= Excerpted text =
— START —

There are many financial instruments that can provide the peace of mind that comes with knowing your loved ones will be financially supported after you pass on, but it can be confusing to figure out which is most appropriate for your situation.
Few people enjoy thinking about what will happen after they die. In reality, it is something that is very important to plan for, especially if you have a family. Before you choose a life insurance policy, you should ask yourself a few questions.
- How much coverage do you need?
- How long do you want/need coverage?
- How much can you afford each month?
- Do you want access to the funds before you die?
Knowing the answers to these questions will help you make an informed decision about which of the most common types of life insurance is best suited for your situation.
Term Life Insurance
As the name suggests, term life insurance lasts for a specific term. For example, if you buy a 20-year policy and you are still alive at the end of the 20 years, the policy ends. Term life insurance is just a death benefit meant to provide for your family, and typically has no long-term value beyond the coverage term. It is most commonly used to cover the prime working years of a person’s life to provide a financial safety net in the event of an untimely death. You name beneficiaries for your policy. In the event of your death during the covered term, those named beneficiaries receive the payout. Term life insurance is typically the most affordable.
Pros:
- Simple to understand and buy
- Low premiums
Cons
- Expires at the end of the term with no cash value
- You’ll need to apply for new insurance at the end of the term with higher premiums due to your older age
Best For:
- Young adults with new debt
- Young families just starting out
- Anyone that needs coverage with a low premium
Permanent Life Insurance
Term life insurance has a specific term. Permanent life insurance, on the other hand, lasts for your lifetime, as long as you make your payments. Underneath the permanent life insurance category is several options. Check them out below.
Whole Life Insurance
Whole life insurance, as the name suggests, lasts for your ‘whole life.’ There isn’t an expiration date as long as you pay your premiums. A portion of each premium is invested, typically in a tax-deferred savings account. This amount earns interest over time and you get a guaranteed cash value. The other portion of your premium pays the death benefit, which again, doesn’t expire or change.

— END —

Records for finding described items
— START —

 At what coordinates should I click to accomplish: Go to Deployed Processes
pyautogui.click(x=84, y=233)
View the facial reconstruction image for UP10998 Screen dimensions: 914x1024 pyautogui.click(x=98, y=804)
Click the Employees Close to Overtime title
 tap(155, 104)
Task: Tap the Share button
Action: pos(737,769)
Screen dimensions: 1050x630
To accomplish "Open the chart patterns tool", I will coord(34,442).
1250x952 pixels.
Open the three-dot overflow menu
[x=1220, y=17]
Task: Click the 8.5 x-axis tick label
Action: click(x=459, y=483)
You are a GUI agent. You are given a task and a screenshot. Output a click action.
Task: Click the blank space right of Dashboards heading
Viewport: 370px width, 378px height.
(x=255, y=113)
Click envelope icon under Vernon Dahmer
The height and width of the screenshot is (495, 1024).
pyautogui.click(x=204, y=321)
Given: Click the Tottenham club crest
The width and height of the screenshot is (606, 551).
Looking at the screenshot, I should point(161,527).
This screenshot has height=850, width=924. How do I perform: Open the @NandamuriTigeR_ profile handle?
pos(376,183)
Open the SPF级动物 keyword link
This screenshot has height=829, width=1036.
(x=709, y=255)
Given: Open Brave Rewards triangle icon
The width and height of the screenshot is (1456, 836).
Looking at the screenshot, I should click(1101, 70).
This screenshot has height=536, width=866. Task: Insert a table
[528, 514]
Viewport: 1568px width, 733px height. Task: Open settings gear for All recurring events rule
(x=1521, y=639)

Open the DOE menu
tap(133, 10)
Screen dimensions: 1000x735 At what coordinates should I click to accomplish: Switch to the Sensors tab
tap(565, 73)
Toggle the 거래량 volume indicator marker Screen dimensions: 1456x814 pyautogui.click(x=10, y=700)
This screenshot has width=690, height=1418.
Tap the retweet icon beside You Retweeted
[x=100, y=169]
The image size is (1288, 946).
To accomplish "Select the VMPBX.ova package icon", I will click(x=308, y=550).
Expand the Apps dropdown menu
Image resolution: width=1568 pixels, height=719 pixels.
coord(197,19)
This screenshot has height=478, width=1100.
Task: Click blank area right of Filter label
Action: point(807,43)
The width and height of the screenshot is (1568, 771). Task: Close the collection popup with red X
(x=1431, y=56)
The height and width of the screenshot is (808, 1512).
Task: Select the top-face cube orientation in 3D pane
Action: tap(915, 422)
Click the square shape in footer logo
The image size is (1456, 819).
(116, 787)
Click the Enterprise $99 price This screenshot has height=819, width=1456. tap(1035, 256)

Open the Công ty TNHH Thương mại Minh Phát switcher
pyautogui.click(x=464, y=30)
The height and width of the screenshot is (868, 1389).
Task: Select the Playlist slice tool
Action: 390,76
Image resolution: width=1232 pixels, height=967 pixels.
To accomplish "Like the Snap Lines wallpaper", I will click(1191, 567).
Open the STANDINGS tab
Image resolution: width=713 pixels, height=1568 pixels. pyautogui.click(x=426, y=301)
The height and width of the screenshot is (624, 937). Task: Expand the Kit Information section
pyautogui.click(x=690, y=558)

— END —

= What the task requires =
List every question the life insurance text says to ask yourself before choosing a policy. The records aren't needed for what comes next.

= Task answer =
- How much coverage do you need?
- How long do you want/need coverage?
- How much can you afford each month?
- Do you want access to the funds before you die?